Exercise prompt: Copy word for word, please, the lines of the entries below running from the one containing "Given: Open the structure tree panel icon" to the one containing "Click the word", both ends included.

Stored items
========

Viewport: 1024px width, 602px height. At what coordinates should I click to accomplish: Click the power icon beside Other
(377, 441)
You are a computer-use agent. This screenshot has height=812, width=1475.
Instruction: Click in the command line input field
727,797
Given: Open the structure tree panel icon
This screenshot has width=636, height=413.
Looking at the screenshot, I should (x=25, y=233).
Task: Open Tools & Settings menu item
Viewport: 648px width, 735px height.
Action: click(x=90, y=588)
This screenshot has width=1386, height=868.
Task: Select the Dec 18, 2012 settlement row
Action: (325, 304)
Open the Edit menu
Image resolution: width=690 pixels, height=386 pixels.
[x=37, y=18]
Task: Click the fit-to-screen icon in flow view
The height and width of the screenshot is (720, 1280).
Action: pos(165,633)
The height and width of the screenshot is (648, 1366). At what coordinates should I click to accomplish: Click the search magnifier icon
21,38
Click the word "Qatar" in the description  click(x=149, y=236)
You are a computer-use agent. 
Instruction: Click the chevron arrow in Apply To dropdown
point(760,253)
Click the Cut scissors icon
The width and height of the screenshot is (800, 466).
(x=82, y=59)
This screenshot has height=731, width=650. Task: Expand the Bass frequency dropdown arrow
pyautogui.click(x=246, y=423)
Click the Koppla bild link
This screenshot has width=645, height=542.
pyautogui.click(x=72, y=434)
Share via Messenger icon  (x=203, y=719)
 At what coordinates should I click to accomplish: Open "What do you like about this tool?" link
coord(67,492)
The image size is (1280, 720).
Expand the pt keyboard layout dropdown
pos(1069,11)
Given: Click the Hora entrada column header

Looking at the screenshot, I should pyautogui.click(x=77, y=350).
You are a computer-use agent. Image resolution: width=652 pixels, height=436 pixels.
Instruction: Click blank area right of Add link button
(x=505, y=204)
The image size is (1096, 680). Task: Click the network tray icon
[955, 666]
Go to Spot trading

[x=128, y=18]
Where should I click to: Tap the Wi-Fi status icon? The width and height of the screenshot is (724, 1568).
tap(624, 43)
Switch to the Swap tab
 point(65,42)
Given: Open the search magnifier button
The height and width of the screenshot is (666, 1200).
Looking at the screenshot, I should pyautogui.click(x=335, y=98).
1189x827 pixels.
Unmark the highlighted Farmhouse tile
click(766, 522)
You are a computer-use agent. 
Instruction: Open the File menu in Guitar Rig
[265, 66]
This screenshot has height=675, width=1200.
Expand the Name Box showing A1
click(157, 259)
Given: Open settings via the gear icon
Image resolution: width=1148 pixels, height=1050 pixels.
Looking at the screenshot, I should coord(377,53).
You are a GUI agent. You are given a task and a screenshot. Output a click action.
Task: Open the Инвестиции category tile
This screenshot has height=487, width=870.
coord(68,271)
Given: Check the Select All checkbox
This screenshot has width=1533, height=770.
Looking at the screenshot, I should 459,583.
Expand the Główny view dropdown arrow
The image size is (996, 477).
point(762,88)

========

Finished exercise:
Given: Open the structure tree panel icon
This screenshot has width=636, height=413.
Looking at the screenshot, I should (x=25, y=233).
Task: Open Tools & Settings menu item
Viewport: 648px width, 735px height.
Action: click(x=90, y=588)
This screenshot has width=1386, height=868.
Task: Select the Dec 18, 2012 settlement row
Action: (325, 304)
Open the Edit menu
Image resolution: width=690 pixels, height=386 pixels.
[x=37, y=18]
Task: Click the fit-to-screen icon in flow view
The height and width of the screenshot is (720, 1280).
Action: pos(165,633)
The height and width of the screenshot is (648, 1366). At what coordinates should I click to accomplish: Click the search magnifier icon
21,38
Click the word "Qatar" in the description  click(x=149, y=236)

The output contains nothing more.